Coronation Fund Managers (Coronation) has secured third-party funding for its broad-based black economic empowerment (BEE) staff transaction with the Imvula Trust, the group announced on Wednesday.

Arising from the transaction, the company is proposing a distribution of 25 cents per Coronation share to shareholders, comprising a return of share premium of 24 cents per share and a dividend of one cent per share.

The distribution is subject to shareholder approval.

As it announced in November 2004, the Imvula Trust, which is made up of Coronation’s previously disadvantaged staff, will acquire 10% of the holding company of Coronation’s South African and international operating subsidiaries, Coronation Investment Management (CIM), which is wholly owned by Coronation.

A company owned by Imvula Trust, Imvula Capital, will raise R147-million through the issue of preference shares to a third-party financier.

“Imvula Capital will advance the funds to the Imvula Trust, which will acquire 10% of CIM’s ordinary share capital,” explained CEO Thys du Toit. “The acquisition consideration corresponds to a Coronation listed share price of 385 cents per share and the effective date of the transaction was December 31 2004.”

The trust’s board of trustees comprises two independent trustees, Kabelo Dlothi and Taswell Papier, as well as Thys du Toit.
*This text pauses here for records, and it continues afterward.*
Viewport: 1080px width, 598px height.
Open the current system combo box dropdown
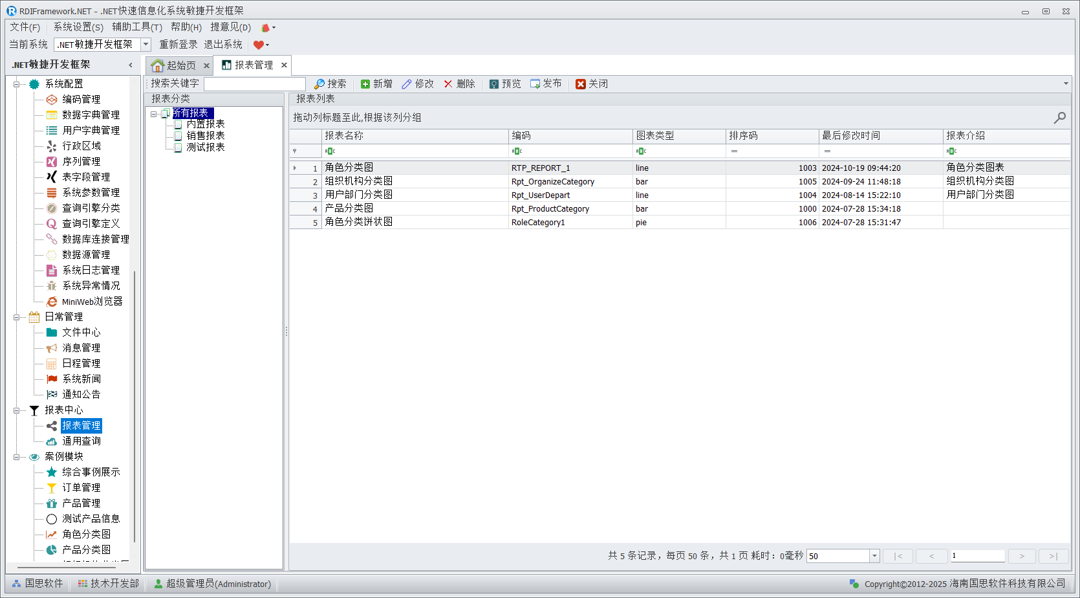(146, 45)
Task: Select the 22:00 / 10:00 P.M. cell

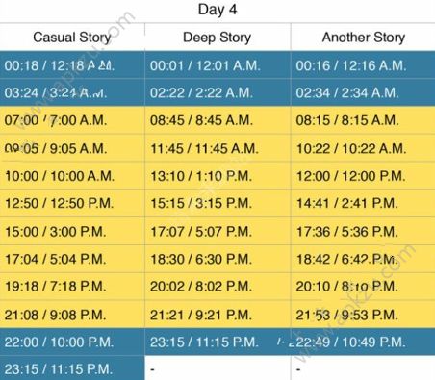Action: (x=72, y=342)
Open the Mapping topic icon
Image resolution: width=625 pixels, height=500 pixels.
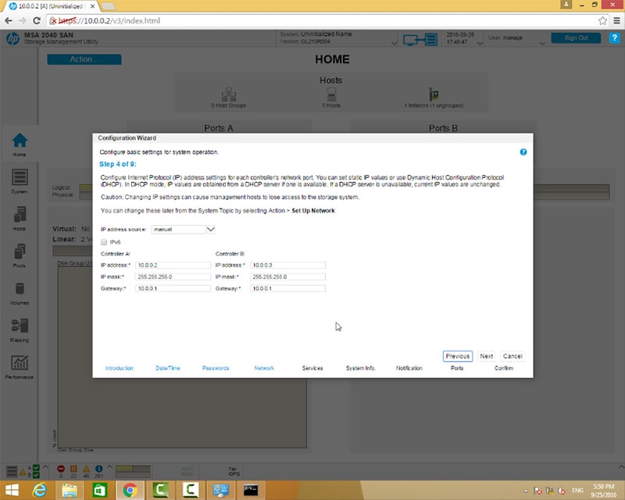(20, 327)
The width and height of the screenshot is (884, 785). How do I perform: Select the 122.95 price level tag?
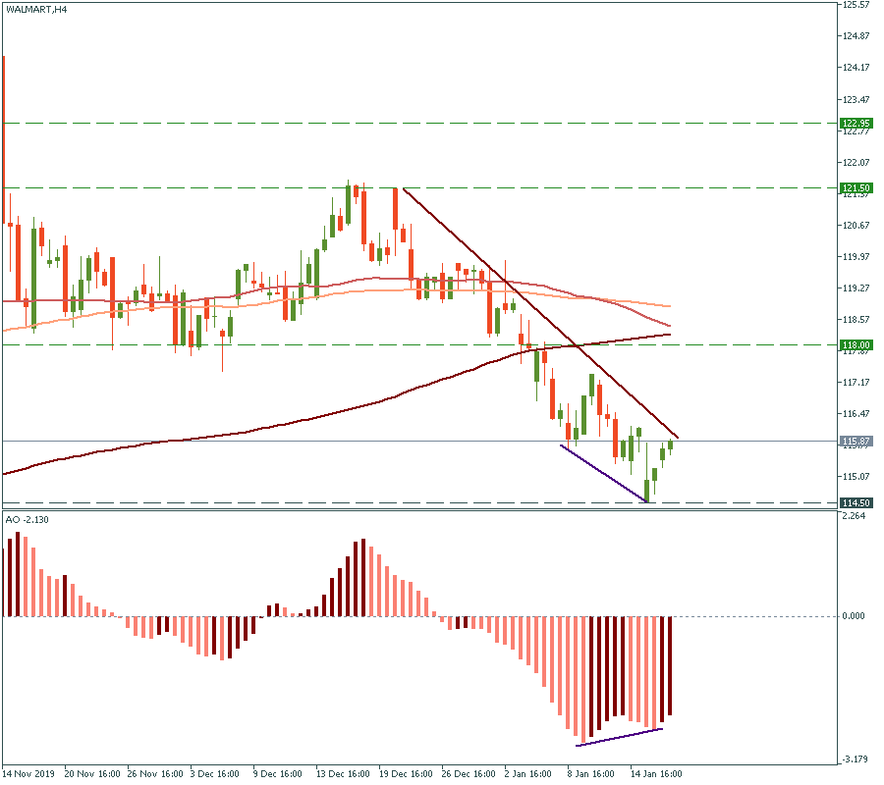click(x=856, y=124)
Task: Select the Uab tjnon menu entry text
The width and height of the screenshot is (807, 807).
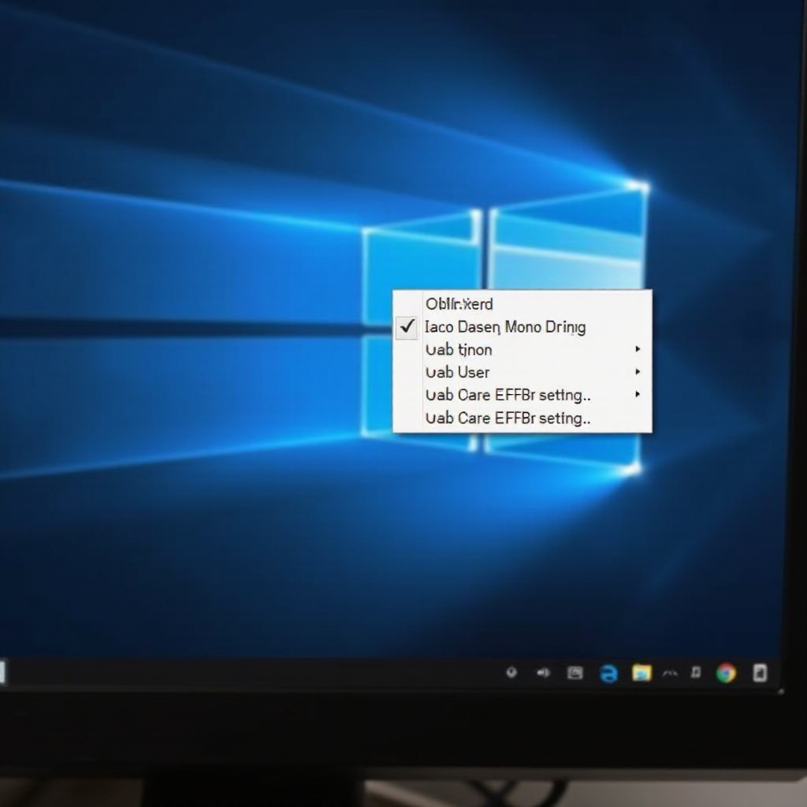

“The final selection of the beneficiaries of the Imvula Trust and the allocations to those beneficiaries will be determined by the board of trustees, based on recommendations from Coronation’s board of directors,” added Du Toit.

In making allocations to Coronation’s black staff, account will be taken of the management bands as envisaged in the Financial Sector Charter. At the date on which the transaction became effective, permanent black staff members constituted 51 individuals (45% of the total staff complement), of whom 57% were females and 43% males.

Du Toit said the Imvula Trust comprises individuals who are core to Coronation and who will increasingly shape the future of the business.

“It allows for active, sustainable and meaningful economic participation in Coronation’s business activities, management and strategic direction. The Imvula Trust will be an important part of the transformation process within Coronation and should play a significant role in the company’s ability to retain high-quality black professionals.”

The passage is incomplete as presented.